Document passage:
* * *

Tom Morello (born May 30, 1964) is a Grammy Award-winning American guitarist best known for his tenure with the bands Rage Against the Machine, Audioslave, his acoustic solo act The Nightwatchman, and his newest group, Street Sweeper Social Club. Tom is also the co-founder (along with Serj Tankian) of the non-profit political activist organization, Axis of Justice. He is best known for his unique and creative guitar playing style, which incorporates feedback noises, unconventional picking and tapping as well as heavy use of guitar effects. He was ranked #26 in Rolling Stone’s list of the “100 Greatest Guitarists of All Time.”
Tom’s guitar rig is pretty simple. Most of his main guitars are low-end models, often scrapped together and assembled by Tom himself – like the Arm the Harmless guitar which he used in the Rage Against the Machine. He’s been using one exact same amp since the beginning of his career – the Marshall JCM800, and his main effect is the Digitech Whammy pedal.
Tom Morello’s Electric Guitars:
Kay K-20T SG
|This is the first guitar Tom ever bought. The guitar was on sale at the local music shop as sort of a starter-pack (guitar and amp as a combo), and Tom paid one half of the price – which was $50, while his mother paid for the rest.|
Kay guitars were manufactured in Japan, and sold in the US for a very affordable price. Tom’s Kay SG replica featured cherry red finish, plywood body, Bigsby-style tremolo, and two blade pickups.
1980s Gibson Explorer II – E2
|As Tom became more serious about playing he decided it’s time to invest some money in a better guitar. The choice fell on a Gibson Explorer with a flat gold finish. The guitar featured five piece maple and walnut laminate body, ebony fingerboard with dot inlays, two humbuckers pickups, black pickguard, gold plated hardware, and a Gibson TP-6 tailpiece.|
Tom used this guitar with his high school band called “The Electric Sheep”. Later on, he brought it with him and used it for practicing during the time he was enrolled at Harvard University around 1982, and continued using it after moving to LA in 1986. Sometime during that time he removed the original tailpiece and installed a Kahler tremolo bridge – which according to Tom ruined it’s sound. Nonetheless he kept playing the to this day, and to some extent he used it on every record he ever made.

* * *

Provided data:
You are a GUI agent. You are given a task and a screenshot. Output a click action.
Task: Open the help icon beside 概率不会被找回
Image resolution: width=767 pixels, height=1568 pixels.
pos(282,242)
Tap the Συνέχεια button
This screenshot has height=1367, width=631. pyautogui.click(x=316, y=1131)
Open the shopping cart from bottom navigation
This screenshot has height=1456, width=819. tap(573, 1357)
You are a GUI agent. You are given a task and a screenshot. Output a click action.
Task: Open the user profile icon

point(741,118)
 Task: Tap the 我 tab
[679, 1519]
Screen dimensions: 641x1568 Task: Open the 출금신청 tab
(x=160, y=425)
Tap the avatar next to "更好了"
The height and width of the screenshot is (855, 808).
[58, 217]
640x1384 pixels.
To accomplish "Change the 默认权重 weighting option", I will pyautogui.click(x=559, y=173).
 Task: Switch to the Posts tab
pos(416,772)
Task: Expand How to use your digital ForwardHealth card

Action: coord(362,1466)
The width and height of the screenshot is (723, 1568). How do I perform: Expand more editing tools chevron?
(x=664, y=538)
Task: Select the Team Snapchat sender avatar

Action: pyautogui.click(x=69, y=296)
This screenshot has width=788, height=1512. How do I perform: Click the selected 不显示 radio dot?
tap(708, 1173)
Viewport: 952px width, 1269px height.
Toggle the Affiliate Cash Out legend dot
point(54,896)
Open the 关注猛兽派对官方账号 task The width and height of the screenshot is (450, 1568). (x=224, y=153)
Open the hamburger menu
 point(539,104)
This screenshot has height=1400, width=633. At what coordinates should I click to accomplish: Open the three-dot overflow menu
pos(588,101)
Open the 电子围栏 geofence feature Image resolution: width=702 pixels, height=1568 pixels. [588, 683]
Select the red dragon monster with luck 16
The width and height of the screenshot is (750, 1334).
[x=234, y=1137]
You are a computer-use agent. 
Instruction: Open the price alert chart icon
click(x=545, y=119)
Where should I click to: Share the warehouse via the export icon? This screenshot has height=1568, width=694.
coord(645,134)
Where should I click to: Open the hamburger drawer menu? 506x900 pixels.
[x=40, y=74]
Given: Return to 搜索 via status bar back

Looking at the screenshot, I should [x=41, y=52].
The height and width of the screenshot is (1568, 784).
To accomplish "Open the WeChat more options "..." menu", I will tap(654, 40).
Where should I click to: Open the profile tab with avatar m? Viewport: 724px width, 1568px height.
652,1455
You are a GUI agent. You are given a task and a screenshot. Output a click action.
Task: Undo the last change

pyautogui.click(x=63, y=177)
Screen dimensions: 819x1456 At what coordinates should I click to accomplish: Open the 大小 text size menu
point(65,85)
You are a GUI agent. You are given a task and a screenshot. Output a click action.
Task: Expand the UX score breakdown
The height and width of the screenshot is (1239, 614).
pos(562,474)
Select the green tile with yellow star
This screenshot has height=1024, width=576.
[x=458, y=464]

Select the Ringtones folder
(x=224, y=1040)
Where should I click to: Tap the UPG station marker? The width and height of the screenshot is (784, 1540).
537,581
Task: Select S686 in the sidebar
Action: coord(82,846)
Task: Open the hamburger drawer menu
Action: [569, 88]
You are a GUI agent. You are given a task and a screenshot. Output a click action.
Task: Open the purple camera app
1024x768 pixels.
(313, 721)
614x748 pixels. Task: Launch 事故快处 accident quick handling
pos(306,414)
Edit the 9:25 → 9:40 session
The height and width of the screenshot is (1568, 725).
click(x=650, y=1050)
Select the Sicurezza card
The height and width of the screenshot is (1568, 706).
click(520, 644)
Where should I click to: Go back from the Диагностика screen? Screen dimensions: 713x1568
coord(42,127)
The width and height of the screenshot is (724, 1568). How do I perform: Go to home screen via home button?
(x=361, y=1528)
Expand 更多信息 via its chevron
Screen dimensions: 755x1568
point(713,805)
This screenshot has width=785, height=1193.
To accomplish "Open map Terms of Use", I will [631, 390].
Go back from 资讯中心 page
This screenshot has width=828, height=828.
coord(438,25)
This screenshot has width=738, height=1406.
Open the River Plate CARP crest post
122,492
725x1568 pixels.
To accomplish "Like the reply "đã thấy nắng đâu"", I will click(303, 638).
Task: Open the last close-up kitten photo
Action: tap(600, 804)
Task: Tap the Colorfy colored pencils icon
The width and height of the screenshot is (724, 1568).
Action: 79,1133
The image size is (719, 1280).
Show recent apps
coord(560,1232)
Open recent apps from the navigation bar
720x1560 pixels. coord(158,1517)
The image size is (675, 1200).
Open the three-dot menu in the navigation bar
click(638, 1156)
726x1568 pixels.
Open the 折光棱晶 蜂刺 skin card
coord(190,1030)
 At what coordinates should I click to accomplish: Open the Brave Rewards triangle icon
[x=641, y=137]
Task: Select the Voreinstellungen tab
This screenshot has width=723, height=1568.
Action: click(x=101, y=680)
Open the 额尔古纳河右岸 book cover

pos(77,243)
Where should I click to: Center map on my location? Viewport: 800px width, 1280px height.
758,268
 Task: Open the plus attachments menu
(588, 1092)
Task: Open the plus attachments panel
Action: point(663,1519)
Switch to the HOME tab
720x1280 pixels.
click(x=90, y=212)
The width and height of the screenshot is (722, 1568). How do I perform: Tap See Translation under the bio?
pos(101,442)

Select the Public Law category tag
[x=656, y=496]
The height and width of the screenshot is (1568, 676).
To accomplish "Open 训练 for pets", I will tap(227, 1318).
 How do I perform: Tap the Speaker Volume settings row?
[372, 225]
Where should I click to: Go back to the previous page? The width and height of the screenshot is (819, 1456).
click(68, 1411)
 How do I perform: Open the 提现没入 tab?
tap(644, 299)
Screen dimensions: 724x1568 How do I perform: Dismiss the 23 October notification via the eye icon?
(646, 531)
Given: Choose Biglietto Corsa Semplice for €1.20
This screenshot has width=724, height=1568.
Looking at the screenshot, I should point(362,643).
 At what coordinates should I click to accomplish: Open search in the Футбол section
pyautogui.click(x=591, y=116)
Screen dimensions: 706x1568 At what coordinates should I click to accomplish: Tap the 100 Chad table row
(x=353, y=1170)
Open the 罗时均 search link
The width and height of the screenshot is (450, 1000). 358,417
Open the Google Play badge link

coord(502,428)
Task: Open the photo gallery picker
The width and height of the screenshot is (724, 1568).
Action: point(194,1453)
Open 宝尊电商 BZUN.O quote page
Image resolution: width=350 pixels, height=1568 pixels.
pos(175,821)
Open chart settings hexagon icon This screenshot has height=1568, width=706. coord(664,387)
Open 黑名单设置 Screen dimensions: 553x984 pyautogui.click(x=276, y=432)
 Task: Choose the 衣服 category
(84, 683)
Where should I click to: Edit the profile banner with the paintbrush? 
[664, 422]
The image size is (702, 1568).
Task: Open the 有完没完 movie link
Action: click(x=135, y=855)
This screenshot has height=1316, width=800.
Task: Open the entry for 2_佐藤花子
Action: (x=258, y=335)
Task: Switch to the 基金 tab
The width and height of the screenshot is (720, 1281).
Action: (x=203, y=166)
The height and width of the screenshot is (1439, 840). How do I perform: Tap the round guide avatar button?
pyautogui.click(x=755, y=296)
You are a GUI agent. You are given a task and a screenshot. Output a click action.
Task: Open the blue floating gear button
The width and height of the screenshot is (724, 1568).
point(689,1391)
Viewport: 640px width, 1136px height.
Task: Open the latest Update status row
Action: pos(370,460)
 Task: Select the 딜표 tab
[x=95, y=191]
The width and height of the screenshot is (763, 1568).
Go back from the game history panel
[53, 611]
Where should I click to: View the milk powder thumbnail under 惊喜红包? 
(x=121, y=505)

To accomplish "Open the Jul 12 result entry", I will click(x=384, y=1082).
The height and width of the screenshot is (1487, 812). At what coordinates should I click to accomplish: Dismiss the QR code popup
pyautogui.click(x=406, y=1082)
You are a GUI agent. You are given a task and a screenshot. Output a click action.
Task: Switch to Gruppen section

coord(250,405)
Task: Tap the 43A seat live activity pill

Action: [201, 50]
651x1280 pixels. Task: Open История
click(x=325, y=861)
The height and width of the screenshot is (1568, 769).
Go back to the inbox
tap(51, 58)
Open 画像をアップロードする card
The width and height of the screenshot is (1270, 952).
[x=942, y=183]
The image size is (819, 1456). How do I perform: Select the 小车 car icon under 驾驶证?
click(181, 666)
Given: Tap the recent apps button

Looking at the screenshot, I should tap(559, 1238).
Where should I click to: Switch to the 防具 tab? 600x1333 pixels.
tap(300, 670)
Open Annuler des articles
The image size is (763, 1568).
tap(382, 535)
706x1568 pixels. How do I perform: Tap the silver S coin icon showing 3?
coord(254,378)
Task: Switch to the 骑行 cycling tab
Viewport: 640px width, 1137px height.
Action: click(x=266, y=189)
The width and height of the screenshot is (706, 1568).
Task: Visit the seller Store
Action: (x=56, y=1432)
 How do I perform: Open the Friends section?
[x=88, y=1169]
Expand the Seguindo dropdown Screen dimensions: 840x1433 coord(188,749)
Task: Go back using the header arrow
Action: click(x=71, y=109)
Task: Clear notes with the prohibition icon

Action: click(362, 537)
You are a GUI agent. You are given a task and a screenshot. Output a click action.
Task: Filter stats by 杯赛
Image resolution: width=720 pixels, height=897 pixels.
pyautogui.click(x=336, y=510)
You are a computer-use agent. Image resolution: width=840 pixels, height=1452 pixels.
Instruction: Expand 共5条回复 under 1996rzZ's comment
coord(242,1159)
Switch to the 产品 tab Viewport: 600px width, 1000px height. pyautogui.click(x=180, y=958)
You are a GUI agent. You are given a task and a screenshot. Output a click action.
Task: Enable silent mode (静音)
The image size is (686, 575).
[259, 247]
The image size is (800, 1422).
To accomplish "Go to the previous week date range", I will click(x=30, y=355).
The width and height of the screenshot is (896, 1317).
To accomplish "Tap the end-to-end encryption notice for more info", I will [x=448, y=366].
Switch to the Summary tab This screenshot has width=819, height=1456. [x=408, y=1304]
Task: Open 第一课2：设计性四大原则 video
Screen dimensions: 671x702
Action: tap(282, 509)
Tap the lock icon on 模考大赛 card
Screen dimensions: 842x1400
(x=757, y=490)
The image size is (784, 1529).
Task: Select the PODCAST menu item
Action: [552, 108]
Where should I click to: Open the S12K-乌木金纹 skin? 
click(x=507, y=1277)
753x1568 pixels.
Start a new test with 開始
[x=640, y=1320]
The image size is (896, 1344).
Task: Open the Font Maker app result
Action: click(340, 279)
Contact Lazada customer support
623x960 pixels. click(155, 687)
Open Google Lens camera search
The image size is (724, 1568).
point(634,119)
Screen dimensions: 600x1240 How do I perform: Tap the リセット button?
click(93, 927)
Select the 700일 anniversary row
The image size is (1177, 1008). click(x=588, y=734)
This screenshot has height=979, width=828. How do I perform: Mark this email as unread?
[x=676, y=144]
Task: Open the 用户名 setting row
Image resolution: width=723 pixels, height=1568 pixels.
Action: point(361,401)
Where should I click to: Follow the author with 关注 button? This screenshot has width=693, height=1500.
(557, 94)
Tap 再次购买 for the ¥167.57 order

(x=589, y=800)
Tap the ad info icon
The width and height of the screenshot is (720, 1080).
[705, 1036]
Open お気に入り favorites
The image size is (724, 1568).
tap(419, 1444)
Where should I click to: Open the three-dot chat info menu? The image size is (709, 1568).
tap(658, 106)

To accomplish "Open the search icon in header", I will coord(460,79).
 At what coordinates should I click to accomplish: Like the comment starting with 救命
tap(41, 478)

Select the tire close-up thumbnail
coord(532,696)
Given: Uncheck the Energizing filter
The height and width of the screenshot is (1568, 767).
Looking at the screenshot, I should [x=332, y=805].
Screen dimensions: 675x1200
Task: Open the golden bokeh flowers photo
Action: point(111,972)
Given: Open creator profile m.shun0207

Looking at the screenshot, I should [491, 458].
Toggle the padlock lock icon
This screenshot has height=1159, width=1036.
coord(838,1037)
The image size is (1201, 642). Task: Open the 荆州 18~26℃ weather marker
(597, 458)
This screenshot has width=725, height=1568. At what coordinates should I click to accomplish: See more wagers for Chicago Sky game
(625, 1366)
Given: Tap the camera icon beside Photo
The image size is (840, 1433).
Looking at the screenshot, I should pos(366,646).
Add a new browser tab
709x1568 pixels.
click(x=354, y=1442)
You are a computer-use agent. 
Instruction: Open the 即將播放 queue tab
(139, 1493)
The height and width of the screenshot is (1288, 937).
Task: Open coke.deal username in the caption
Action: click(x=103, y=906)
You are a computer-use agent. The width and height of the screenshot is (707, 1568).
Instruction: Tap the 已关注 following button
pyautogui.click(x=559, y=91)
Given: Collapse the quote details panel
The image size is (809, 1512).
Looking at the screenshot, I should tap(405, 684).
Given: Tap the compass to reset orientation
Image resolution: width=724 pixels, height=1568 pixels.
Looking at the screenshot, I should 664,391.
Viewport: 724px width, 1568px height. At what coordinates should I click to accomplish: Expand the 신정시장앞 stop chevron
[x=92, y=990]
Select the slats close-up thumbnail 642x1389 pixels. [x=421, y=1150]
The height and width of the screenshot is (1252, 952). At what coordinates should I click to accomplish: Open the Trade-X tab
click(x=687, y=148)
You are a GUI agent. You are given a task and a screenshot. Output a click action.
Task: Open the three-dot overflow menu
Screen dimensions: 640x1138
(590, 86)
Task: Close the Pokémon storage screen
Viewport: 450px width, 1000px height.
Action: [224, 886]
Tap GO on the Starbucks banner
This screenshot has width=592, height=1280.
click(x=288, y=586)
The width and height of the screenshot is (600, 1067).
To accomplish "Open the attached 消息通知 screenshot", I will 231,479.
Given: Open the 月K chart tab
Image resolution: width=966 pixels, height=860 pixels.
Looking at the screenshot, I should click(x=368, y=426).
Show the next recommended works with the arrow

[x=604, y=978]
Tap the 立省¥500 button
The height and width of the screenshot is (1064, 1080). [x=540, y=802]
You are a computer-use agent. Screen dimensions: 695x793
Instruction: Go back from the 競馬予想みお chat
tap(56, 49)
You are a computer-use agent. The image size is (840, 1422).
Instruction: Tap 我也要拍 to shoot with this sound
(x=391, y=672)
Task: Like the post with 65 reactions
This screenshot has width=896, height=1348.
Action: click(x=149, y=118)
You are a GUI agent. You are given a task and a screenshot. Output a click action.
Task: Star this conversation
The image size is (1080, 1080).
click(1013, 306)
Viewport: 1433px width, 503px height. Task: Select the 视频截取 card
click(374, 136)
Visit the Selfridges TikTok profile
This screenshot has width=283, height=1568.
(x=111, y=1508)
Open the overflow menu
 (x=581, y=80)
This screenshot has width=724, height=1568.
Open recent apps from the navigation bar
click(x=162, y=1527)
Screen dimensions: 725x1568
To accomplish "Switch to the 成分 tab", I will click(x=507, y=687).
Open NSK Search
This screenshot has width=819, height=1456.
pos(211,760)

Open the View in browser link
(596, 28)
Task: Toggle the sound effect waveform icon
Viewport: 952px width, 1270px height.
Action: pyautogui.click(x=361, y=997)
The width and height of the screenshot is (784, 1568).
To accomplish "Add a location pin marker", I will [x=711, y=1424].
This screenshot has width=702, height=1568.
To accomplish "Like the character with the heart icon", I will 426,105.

* * *

Stated goal: Print the passage about Tom Morello's guitars above word for word, from "Tom Morello’s Electric" up to and including "two blade pickups.".

Task result:
Tom Morello’s Electric Guitars:
Kay K-20T SG
|This is the first guitar Tom ever bought. The guitar was on sale at the local music shop as sort of a starter-pack (guitar and amp as a combo), and Tom paid one half of the price – which was $50, while his mother paid for the rest.|
Kay guitars were manufactured in Japan, and sold in the US for a very affordable price. Tom’s Kay SG replica featured cherry red finish, plywood body, Bigsby-style tremolo, and two blade pickups.